> _Reading passage_:

◆ ◆ ◆

Author Archives: paulvick

Language wars and Kilkenny cats

I try to stay out of the language wars as much as possible, and I’ve particularly sat this round out because it was started by a company who’s trying to sell something. However, the word that A Word A Day sent out today seemed strangely appropriate. The word was “Kilkenny cats” and you can read more about them here. I particularly liked the limerick:

There wanst was two cats of Kilkenny
Each thought there was one cat too many
So they fought and they fit
And they scratched and they bit
‘Til instead of two cats there weren’t any.

Appropriate…

Why don’t partial types require partial on all declarations?

Andy Maggs asks:

Who thought it was cool to be able to create partial classes without indicating on the ‘primary’ class that it has other parts somewhere else. In C# you must use the partial keyword on all parts, so why not VB?

Since partial type cannot span projects (i.e. a type must be fully described inside of a project), we felt it was sufficient to only have to have at least one of the declarations “opt in” to partialness. Requiring every partial declaration to have to specify that it was partial seemed to be unnecessarily strict. For example, in the designer case such as a WinForm, it is really necessary to put “Partial” on the class declaration when the partial type that the designer spits isn’t even shown by default?

And, of course, there’s no reason that a developer can’t specify “Partial“ on all partial declarations if they so choose. You can even modify, say, the WinForms template to add it if you want.

In the end, this is one of those things I was talking about just last week, a real judgement call. There are more than a few people who have taken issue with this particular decision, feeling that the more explicit the better. (There have been even suggestions made to us that partial types should have to explicitly state which source file the other partial types reside.) I can see their point and don’t think their arguments are bad, we just don’t happen to agree on this…

Boo to you, too!

◆ ◆ ◆

> _Dataset content_:
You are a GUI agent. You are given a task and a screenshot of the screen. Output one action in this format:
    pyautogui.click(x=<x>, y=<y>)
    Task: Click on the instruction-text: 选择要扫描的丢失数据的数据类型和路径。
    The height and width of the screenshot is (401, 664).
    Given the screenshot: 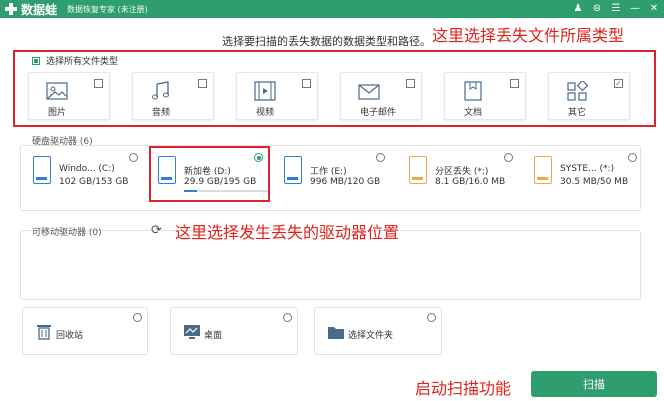 What is the action you would take?
    pyautogui.click(x=326, y=42)
    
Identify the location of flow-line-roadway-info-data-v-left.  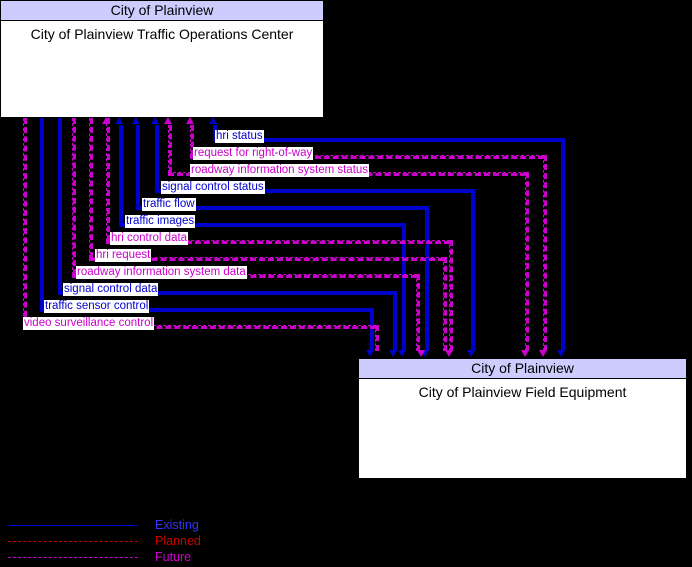
(74, 196).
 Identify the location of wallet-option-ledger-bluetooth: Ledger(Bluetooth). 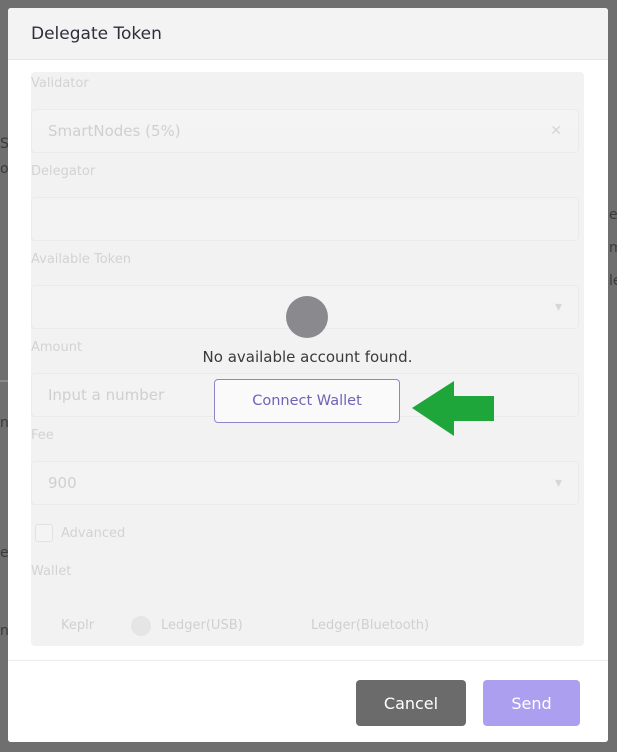
(370, 626).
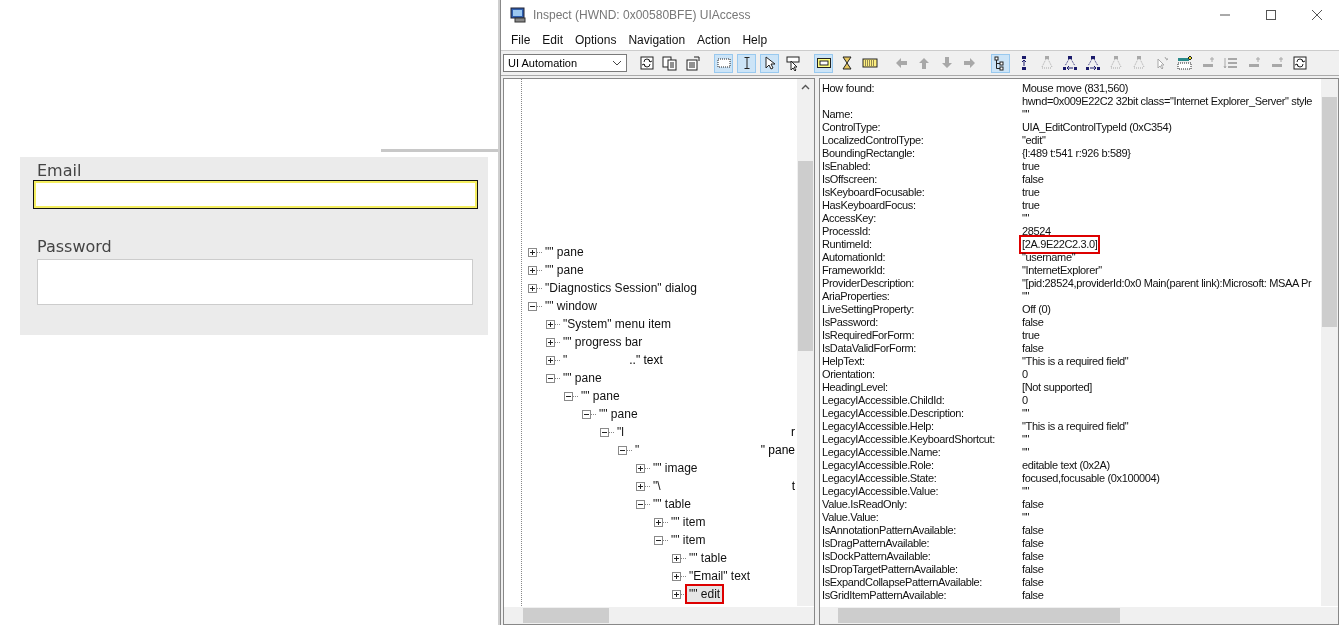 The width and height of the screenshot is (1339, 625). What do you see at coordinates (1076, 362) in the screenshot?
I see `property-value: "This is a required field"` at bounding box center [1076, 362].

◆ ◆ ◆

> _Task requirements_:
**1)** Quote the passage of the blog page that starts with "Appropriate…" and goes on through "shown by default?".
**2)** According to the blog page, what can a partial type not span?

> _Exercise responses_:
**1)**
Appropriate…

Why don’t partial types require partial on all declarations?

Andy Maggs asks:

Who thought it was cool to be able to create partial classes without indicating on the ‘primary’ class that it has other parts somewhere else. In C# you must use the partial keyword on all parts, so why not VB?

Since partial type cannot span projects (i.e. a type must be fully described inside of a project), we felt it was sufficient to only have to have at least one of the declarations “opt in” to partialness. Requiring every partial declaration to have to specify that it was partial seemed to be unnecessarily strict. For example, in the designer case such as a WinForm, it is really necessary to put “Partial” on the class declaration when the partial type that the designer spits isn’t even shown by default?

**2)** Projects; a type must be fully described inside of a project.